┌──

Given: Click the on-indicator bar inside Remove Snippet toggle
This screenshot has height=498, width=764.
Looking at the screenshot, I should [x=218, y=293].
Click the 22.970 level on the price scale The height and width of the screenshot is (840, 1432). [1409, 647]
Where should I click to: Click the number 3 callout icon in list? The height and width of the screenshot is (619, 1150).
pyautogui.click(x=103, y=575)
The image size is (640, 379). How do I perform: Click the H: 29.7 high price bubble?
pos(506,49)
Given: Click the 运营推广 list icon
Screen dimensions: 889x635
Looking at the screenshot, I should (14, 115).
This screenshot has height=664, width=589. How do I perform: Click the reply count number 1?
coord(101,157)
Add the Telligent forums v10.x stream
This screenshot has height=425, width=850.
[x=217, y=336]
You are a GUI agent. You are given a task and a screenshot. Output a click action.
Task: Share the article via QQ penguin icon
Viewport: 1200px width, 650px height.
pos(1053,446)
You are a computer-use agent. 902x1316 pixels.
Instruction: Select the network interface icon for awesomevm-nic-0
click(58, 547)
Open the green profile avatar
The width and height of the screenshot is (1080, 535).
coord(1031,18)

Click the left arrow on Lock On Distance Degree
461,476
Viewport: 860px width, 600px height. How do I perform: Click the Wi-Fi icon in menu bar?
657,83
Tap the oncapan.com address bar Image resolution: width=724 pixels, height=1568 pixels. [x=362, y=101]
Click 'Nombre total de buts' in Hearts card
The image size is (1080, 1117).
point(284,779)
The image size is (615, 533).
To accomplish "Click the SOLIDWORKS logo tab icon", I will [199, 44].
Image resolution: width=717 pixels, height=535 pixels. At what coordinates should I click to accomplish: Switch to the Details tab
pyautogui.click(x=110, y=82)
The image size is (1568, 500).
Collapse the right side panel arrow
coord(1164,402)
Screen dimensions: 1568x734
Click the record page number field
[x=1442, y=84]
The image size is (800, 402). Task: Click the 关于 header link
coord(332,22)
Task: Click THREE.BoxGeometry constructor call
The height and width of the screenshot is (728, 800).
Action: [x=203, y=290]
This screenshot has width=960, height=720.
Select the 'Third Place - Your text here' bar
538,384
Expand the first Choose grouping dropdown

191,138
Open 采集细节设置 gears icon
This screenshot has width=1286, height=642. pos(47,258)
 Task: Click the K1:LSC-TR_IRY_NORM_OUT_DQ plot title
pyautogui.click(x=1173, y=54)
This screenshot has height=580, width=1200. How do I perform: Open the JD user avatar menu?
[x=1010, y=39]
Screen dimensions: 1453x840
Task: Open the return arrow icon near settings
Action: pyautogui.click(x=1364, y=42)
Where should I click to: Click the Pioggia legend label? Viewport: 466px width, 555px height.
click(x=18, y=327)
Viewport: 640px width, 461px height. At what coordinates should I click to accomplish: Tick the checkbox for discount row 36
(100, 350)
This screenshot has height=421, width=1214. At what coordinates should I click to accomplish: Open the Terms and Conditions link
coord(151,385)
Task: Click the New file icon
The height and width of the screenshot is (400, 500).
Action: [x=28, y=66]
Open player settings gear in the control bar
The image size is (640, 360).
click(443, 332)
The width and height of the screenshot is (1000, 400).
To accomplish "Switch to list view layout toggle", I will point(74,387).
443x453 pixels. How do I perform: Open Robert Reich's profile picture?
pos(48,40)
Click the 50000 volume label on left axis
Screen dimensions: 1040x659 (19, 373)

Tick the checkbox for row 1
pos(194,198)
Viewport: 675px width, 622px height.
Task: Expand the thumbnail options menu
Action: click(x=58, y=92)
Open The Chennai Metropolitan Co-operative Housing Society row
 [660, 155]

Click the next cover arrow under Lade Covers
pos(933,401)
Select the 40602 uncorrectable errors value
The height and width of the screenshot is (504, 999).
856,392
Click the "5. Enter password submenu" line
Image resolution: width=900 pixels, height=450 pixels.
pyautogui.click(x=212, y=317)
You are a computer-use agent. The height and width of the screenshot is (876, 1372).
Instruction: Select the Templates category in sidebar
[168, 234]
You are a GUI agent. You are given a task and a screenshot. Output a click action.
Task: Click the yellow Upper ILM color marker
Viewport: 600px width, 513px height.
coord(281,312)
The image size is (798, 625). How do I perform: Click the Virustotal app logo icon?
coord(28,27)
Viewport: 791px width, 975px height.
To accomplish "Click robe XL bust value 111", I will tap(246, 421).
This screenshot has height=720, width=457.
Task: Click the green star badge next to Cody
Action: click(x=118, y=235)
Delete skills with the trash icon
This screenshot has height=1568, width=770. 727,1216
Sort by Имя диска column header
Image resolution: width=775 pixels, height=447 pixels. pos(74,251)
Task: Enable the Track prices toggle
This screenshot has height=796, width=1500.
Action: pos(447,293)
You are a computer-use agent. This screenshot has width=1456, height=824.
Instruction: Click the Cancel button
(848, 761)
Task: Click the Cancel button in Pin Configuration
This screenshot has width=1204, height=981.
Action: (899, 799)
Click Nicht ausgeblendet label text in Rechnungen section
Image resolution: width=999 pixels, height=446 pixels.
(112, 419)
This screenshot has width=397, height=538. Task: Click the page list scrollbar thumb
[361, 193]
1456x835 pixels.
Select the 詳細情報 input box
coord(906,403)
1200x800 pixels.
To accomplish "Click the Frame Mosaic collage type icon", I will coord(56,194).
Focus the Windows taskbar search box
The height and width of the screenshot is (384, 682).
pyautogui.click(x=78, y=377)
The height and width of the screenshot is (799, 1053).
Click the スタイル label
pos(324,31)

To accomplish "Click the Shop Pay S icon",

└──

WORK ITEM => Print only the lines from the top of the data above down to the line holding "You are a computer-use agent. 902x1316", inclusive.

OUTPUT =>
Given: Click the on-indicator bar inside Remove Snippet toggle
This screenshot has height=498, width=764.
Looking at the screenshot, I should [x=218, y=293].
Click the 22.970 level on the price scale The height and width of the screenshot is (840, 1432). [1409, 647]
Where should I click to: Click the number 3 callout icon in list? The height and width of the screenshot is (619, 1150).
pyautogui.click(x=103, y=575)
The image size is (640, 379). How do I perform: Click the H: 29.7 high price bubble?
pos(506,49)
Given: Click the 运营推广 list icon
Screen dimensions: 889x635
Looking at the screenshot, I should (14, 115).
This screenshot has height=664, width=589. How do I perform: Click the reply count number 1?
coord(101,157)
Add the Telligent forums v10.x stream
This screenshot has height=425, width=850.
[x=217, y=336]
You are a GUI agent. You are given a task and a screenshot. Output a click action.
Task: Share the article via QQ penguin icon
Viewport: 1200px width, 650px height.
pos(1053,446)
You are a computer-use agent. 902x1316 pixels.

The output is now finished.